Silver rises on weaker greenback
New York (Nov 6) Silver prices jumped on Wednesday, as increased buying by speculators amid a better global trend pushed up silver futures prices. More importantly, the greenback eased, creating more space for the precious metal's growth.
Silver contracts for December rose 0.61% to $21.775 an ounce on New York's Comex as of the time of writing. Gold added 0.61% to $1,316.20 an ounce.
Silver started to gain after the US dollar index, measuring the strength of the greenback versus a basket of six of its major peers, continued to decline from its recent highs. The index fell 0.25% to 80.60 points at the same time, the lowest since November 1. A weaker greenback makes dollar-priced commodities cheaper for holders of other currencies.

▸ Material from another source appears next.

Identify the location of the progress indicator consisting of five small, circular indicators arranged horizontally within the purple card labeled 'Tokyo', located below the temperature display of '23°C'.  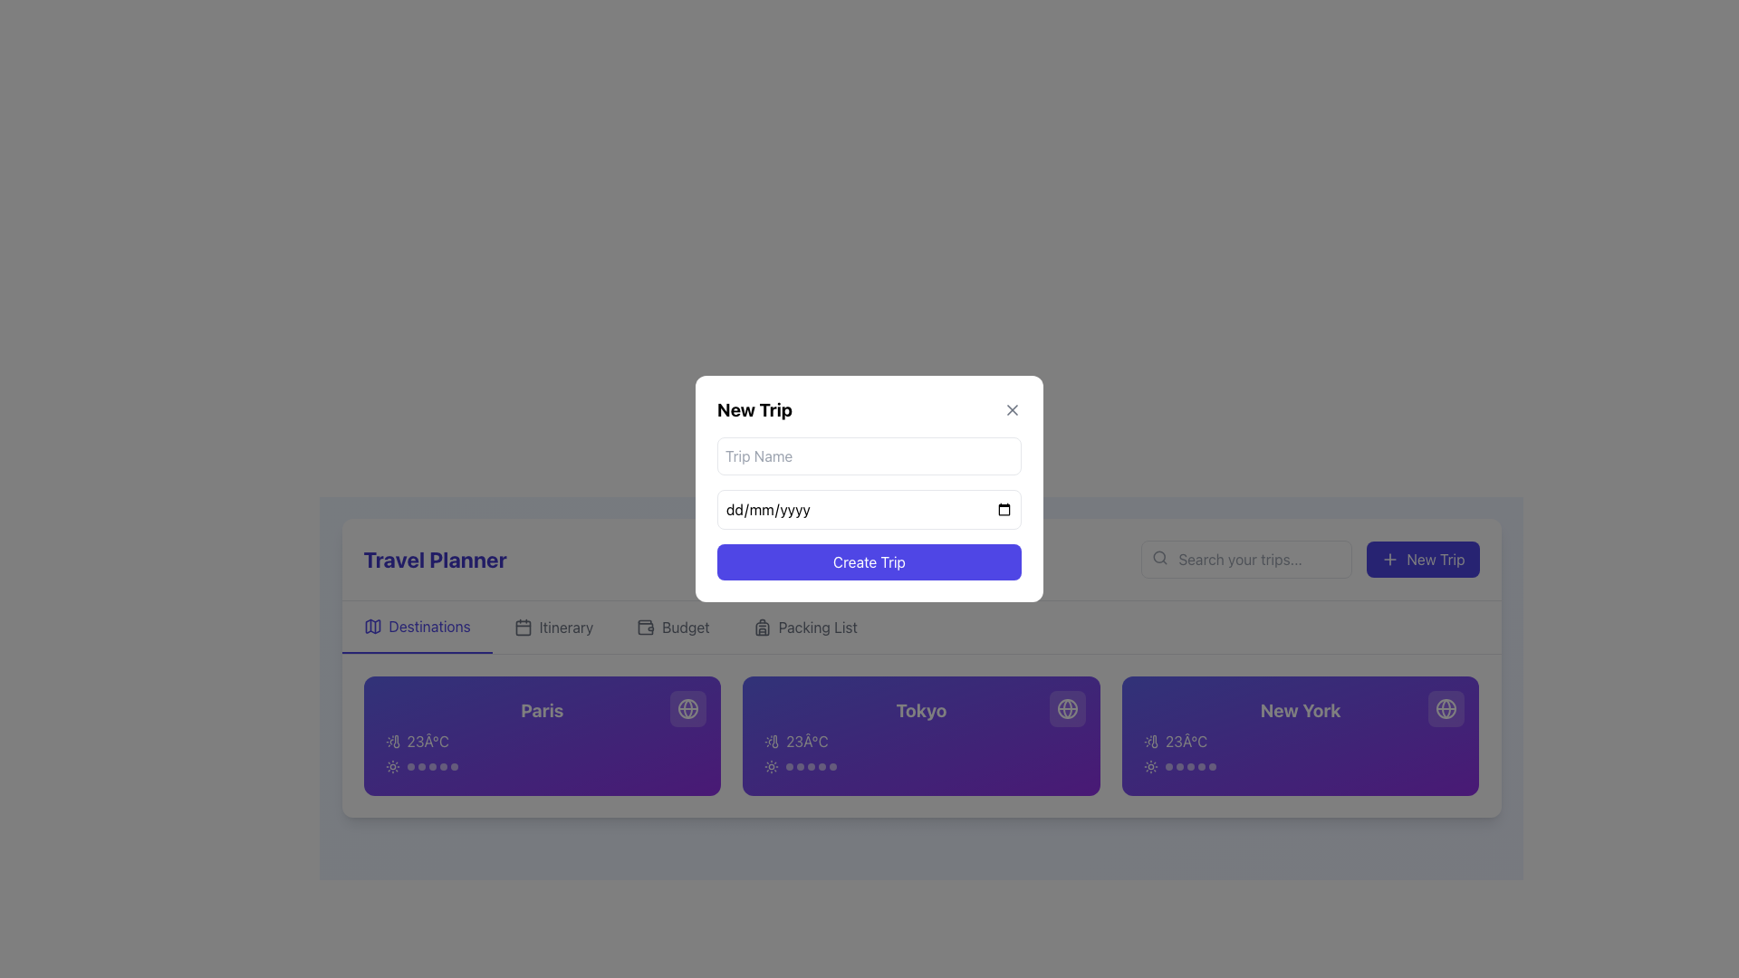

Silver has lost nearly 28% while gold has lost 22% this year so far amid speculation the Fed will scale back its $85 billion in monthly bond purchases as the world's number one economy starts to pick up. As a result, the metal is poised to book first annual drop in twelve years.
Never-ending tapering speculations continued to busy global investors, as the US Federal Open Market Committee (FOMC) meeting scheduled for December 17-18 approaches.
The Bureau of Economic Analysis' first estimate of the third-quarter GDP growth rate is projected by most economists to show a 2% rise, down from 2.5% in the previous three months. The data will be released on Thursday. Adding to that, Friday will see the widely anticipated Labor Department's non-farm payrolls figure, which is expected to rise by 120,000 workers for the last month after a 148,000 gain in September.
Both readings are likely to be reflected in the Fed's decision. Stronger-than-expected readings may dramatically rekindle the likelihood of tapering, sending prices of precious metals lower. "“Given the recent string of better-than-expected US economic data, gold may test the $1,300 an ounce level ahead of the payrolls report,” James Steel, an analyst at HSBC Securities, wrote in a note. “The path of least resistance for gold appears lower.” These comments suggest that prices of silver will follow developments in gold.